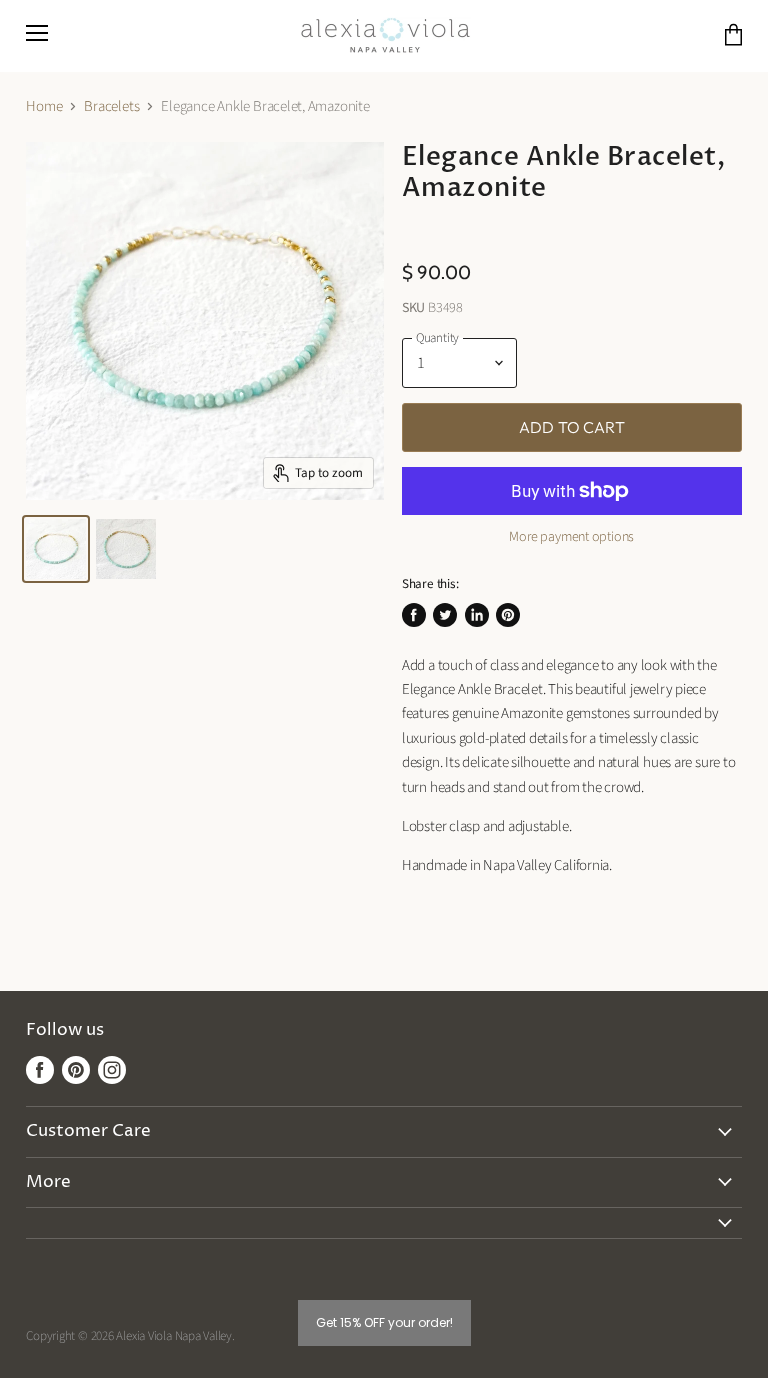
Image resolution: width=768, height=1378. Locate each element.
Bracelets (111, 106)
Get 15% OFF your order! (384, 1322)
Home (44, 106)
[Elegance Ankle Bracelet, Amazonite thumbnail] (56, 549)
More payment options (571, 537)
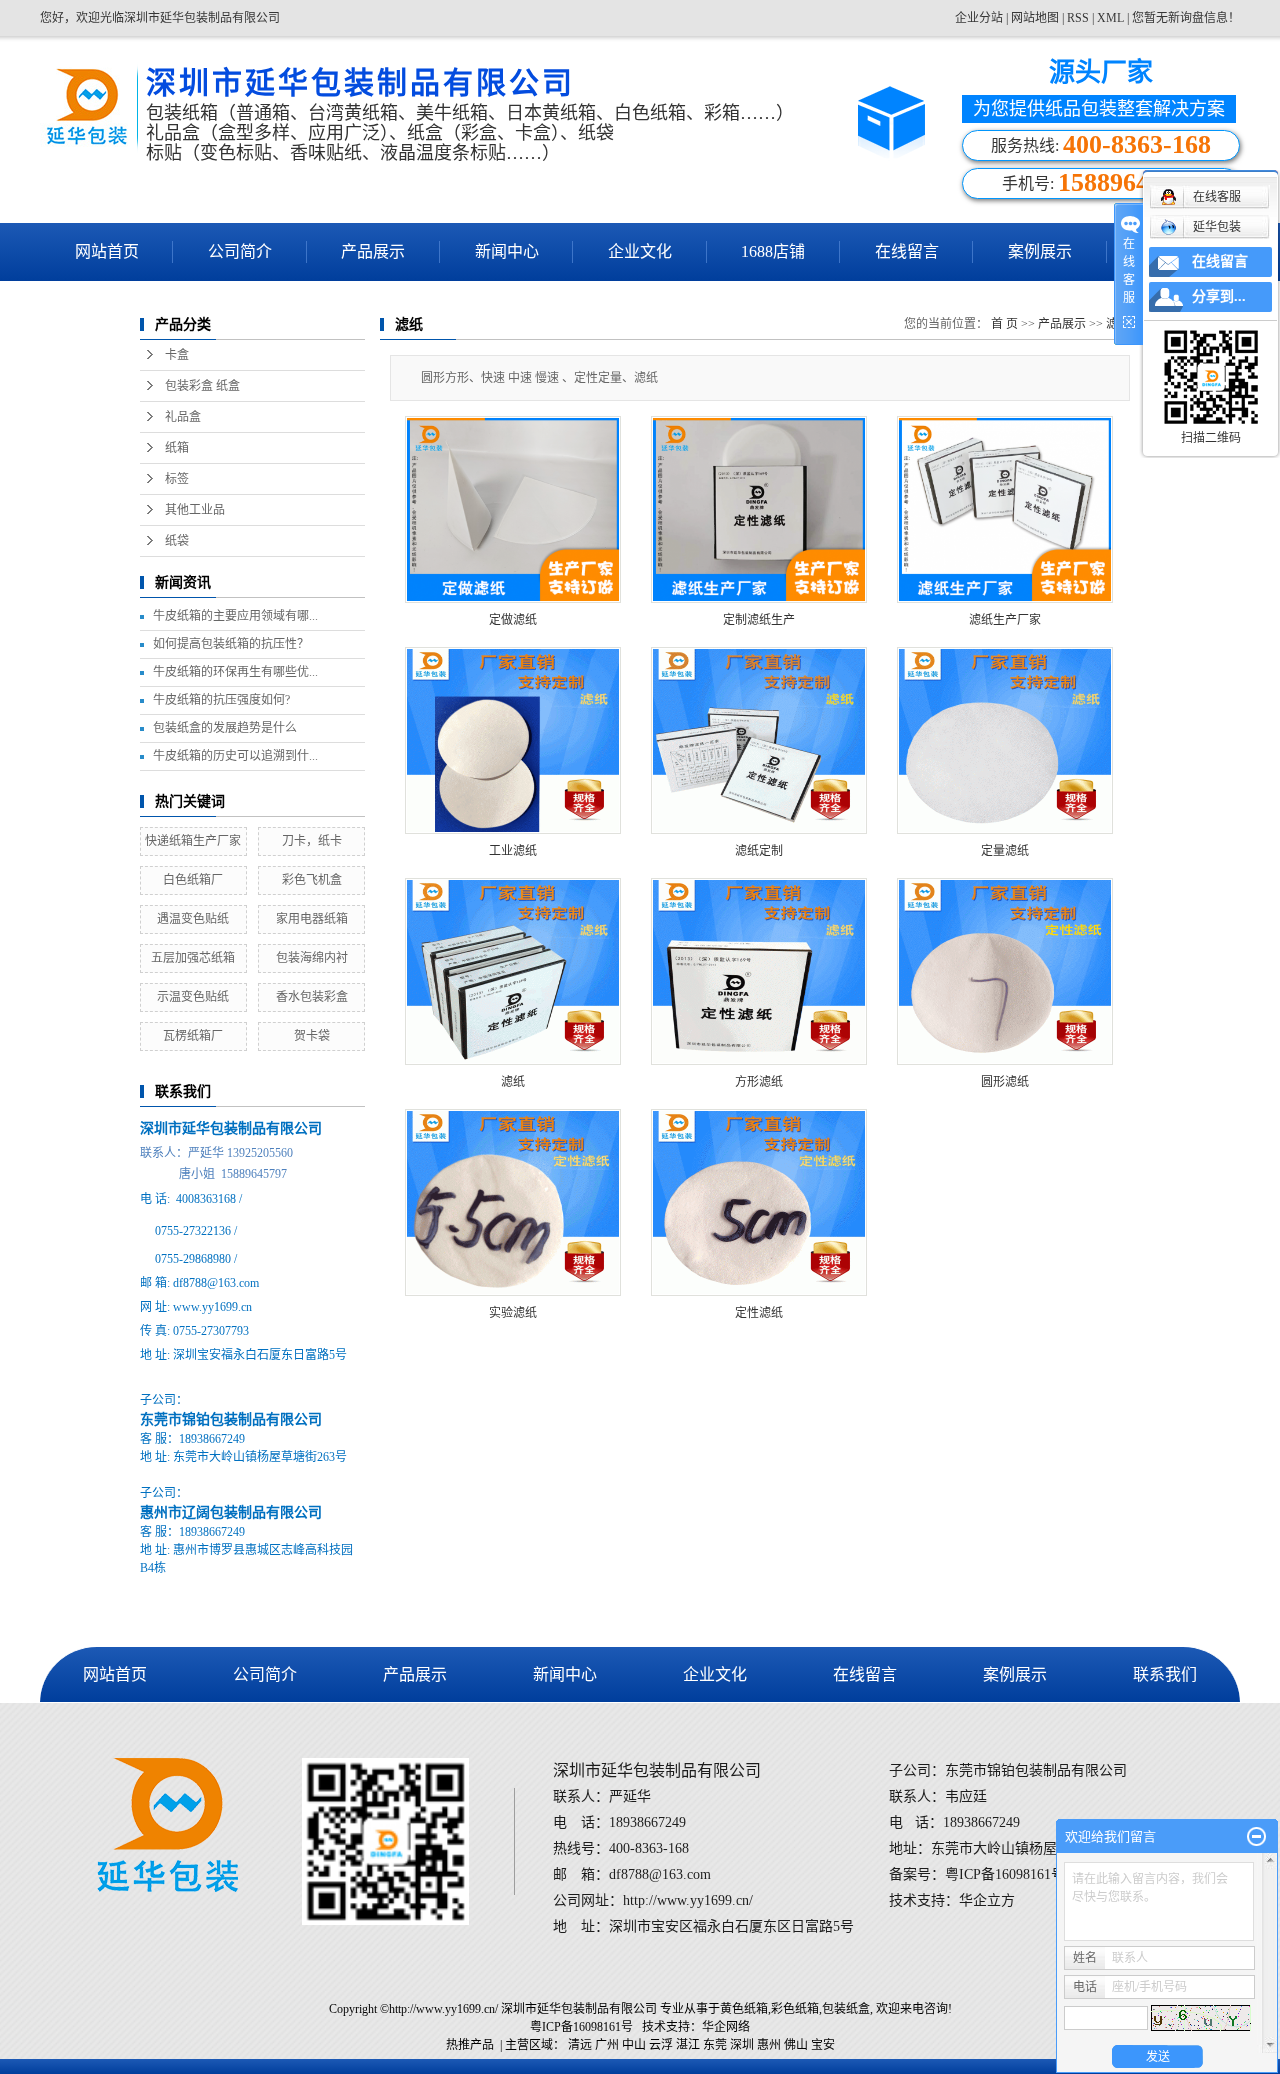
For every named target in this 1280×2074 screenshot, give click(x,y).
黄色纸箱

WHAT TO WORK ON:
The result should be all the records, retyped exactly, with no pictures among them.

ANSWER SPACE:
Image resolution: width=768, height=1378. Locate each element.
Bracelets (111, 106)
Get 15% OFF your order! (384, 1322)
Home (44, 106)
[Elegance Ankle Bracelet, Amazonite thumbnail] (56, 549)
More payment options (571, 537)
For every named target in this 1280×2074 screenshot, give click(x,y).
黄色纸箱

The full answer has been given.